Selected extract:
==*==

Have you ever experienced loving in an irrational way? I mean those loves that burst into your life and take over your body, your soul, and carry you away. Those loves, according to the Mishnah, are loves that last; not like the loves that have some kind of reason or conditioning. The loves in which for some reason one feels attracted, and time or some event passes, and the cause that motivated that supposed love vanishes. And then the love ends.


This is how it happened, as in the last example, with Amnon, the son of King David, and Tamar. Amnon loved Tamar terribly, but he loved her because it was a forbidden love; she was his half-sister. And the Mishnah compares that love with that of David and Jonathan, which was unconditional and huge and enduring. The same goes for hatred.


Our Torah portion this week brings us that famous passage:


"Remember what Amalek did to you, remember and blot out Amalek from history, blot out the people of Amalek."


What's the difference between Amalek, the Amalekite people, for example, and the people of Egypt, the Egyptians?


It says precisely also in Deuteronomy that we have to somehow forgive them, or that we must forgive them after four generations. And that we should always remember that we too were slaves and foreigners in Egypt, and that if they are foreigners in our land, we must welcome them. The malignant Amalek is not forgiven.

==*==

Task list:
(1) Summarize the reflection on love, hatred, and Amalek in two sentences.
(2) Pick up the reflection on Amalek and Egypt at the point where it stops and carry it forward.
The rows that come next were taken from a separate source.

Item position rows
==*==

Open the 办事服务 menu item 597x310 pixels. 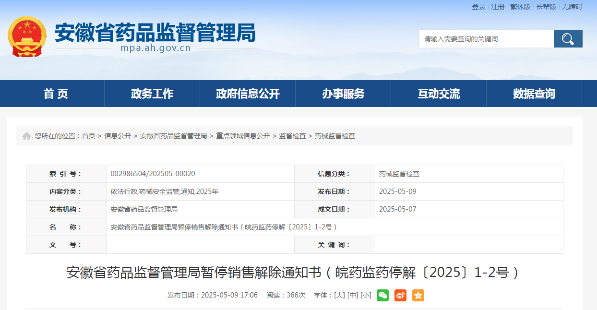[x=343, y=94]
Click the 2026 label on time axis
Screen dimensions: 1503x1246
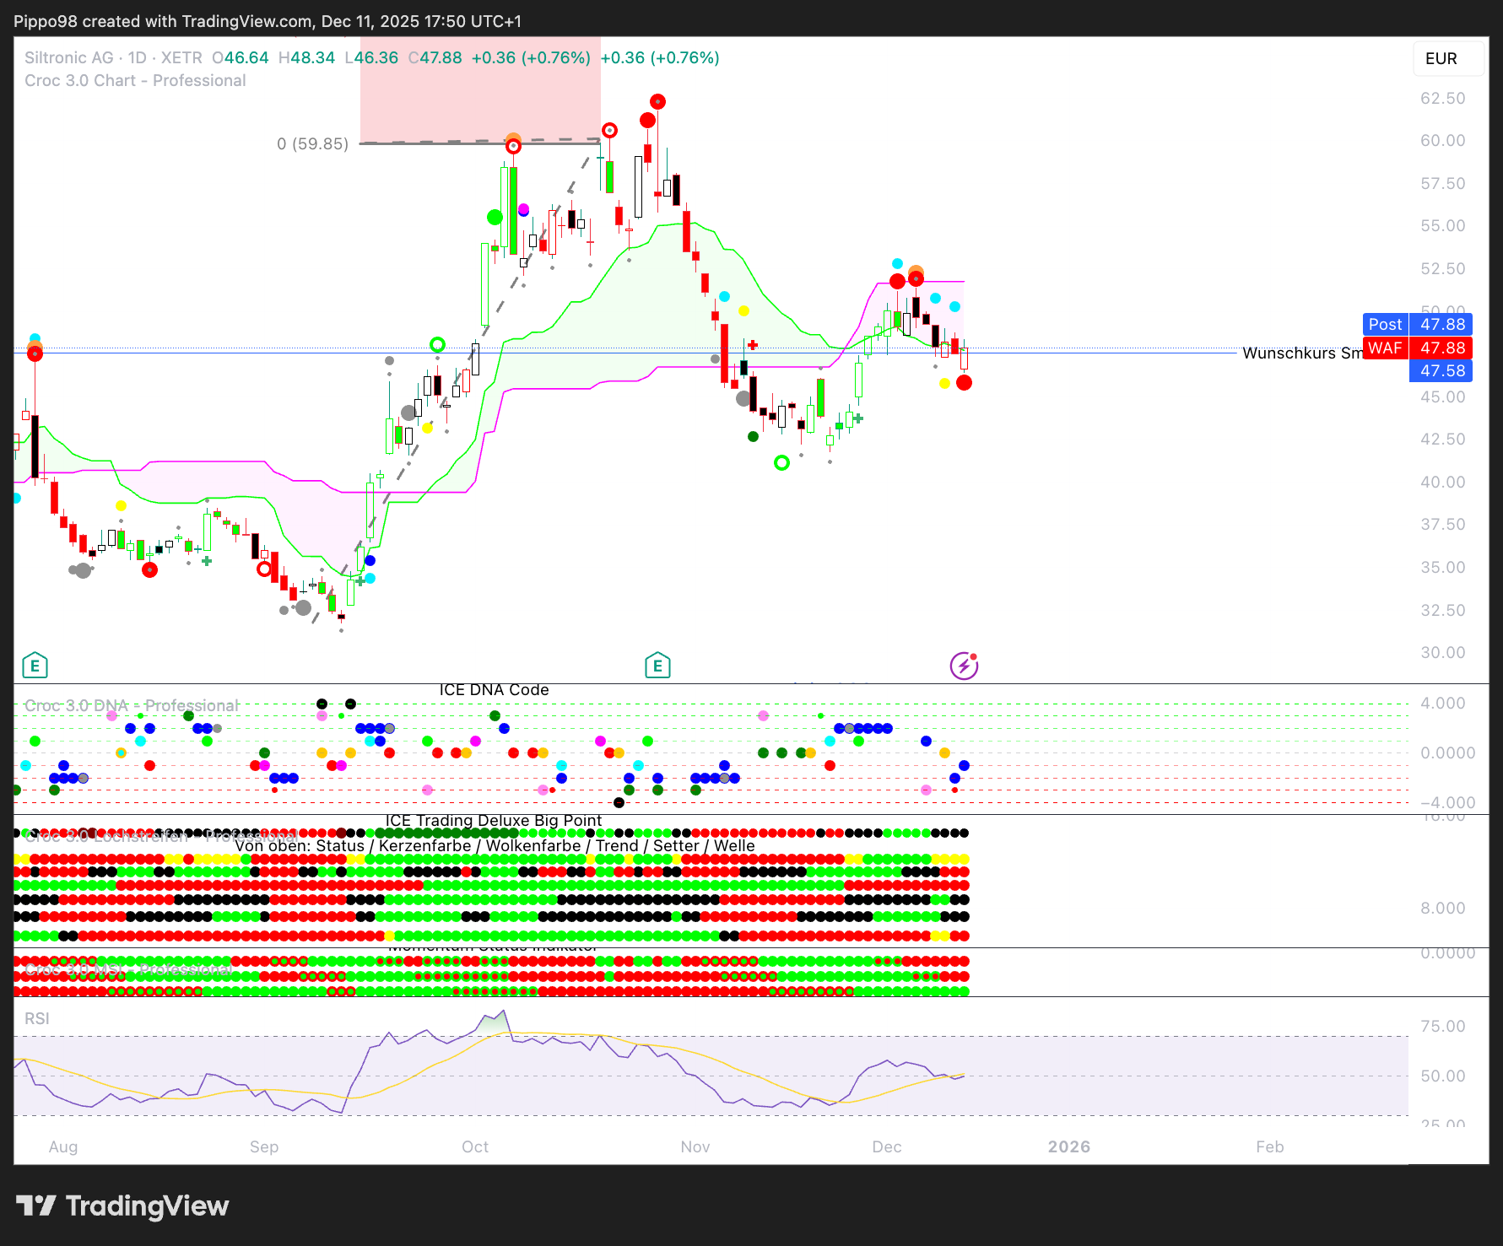(1068, 1146)
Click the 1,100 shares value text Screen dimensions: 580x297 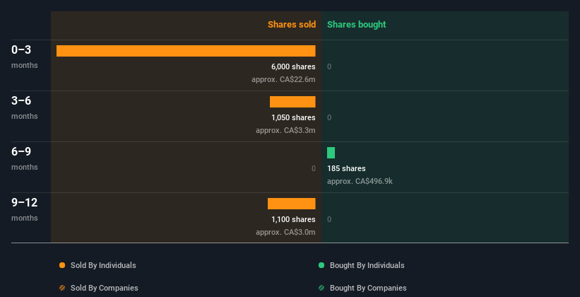293,219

==*==

Answers below:
(1) Citing the Mishnah, the reflection contrasts irrational, unconditional loves, which last, with loves that rest on some cause and end when that cause vanishes, setting Amnon's love for his half-sister Tamar, which he felt because it was forbidden, against the enduring love of David and Jonathan, and it says the same goes for hatred. It then turns to the week's Torah portion and its command to remember and blot out Amalek, noting that Deuteronomy says the Egyptians must be forgiven after four generations while Amalek is not forgiven.

(2)
The point is that Egypt perhaps had some incomprehensible reason for us, but it had some motive to enslave the people of Israel, a utilitarian motive, a motive of hatred, a motive of wealth. It had some motive. And that motive is similar to the love of Amnon and Tamar; with time, it fades away. However, Amalek had no motive. Perhaps it was envy, perhaps it was fear, whatever it was. But it came from behind, where all the weak were, and attacked the people of Israel. That's what is not forgiven.


Perhaps in each of our relationships, we have to see and measure what we are putting at stake. Whether we set some condition to become enemies or something unconditional to love a person, or if our feeling is truly pure and unconditional. When it's for love, it's perfect not to have conditions. When it's for hatred, seek what the motive is, what leads to hate or enmity. Of course, we have to work on it, because when time passes and it fades away, perhaps that enmity may turn into love.


We have just begun the month of Elul, the month of reviewing our actions and our connections with those around us. Let's encourage that unconditional love and let hatred have a cause, a motive, and over time... fade away.